_Goal of the exercise:_
All of the data is to be set down again without alteration.

>>>

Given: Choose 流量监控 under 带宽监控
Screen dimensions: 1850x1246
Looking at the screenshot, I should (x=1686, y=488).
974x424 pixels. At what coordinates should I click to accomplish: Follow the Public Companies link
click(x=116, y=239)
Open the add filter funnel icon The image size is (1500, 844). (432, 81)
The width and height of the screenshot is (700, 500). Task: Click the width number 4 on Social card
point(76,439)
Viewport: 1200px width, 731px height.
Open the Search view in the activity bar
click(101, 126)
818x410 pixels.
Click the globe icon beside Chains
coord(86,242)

<<<

_Result for this exercise:_
Given: Choose 流量监控 under 带宽监控
Screen dimensions: 1850x1246
Looking at the screenshot, I should (x=1686, y=488).
974x424 pixels. At what coordinates should I click to accomplish: Follow the Public Companies link
click(x=116, y=239)
Open the add filter funnel icon The image size is (1500, 844). (432, 81)
The width and height of the screenshot is (700, 500). Task: Click the width number 4 on Social card
point(76,439)
Viewport: 1200px width, 731px height.
Open the Search view in the activity bar
click(101, 126)
818x410 pixels.
Click the globe icon beside Chains
coord(86,242)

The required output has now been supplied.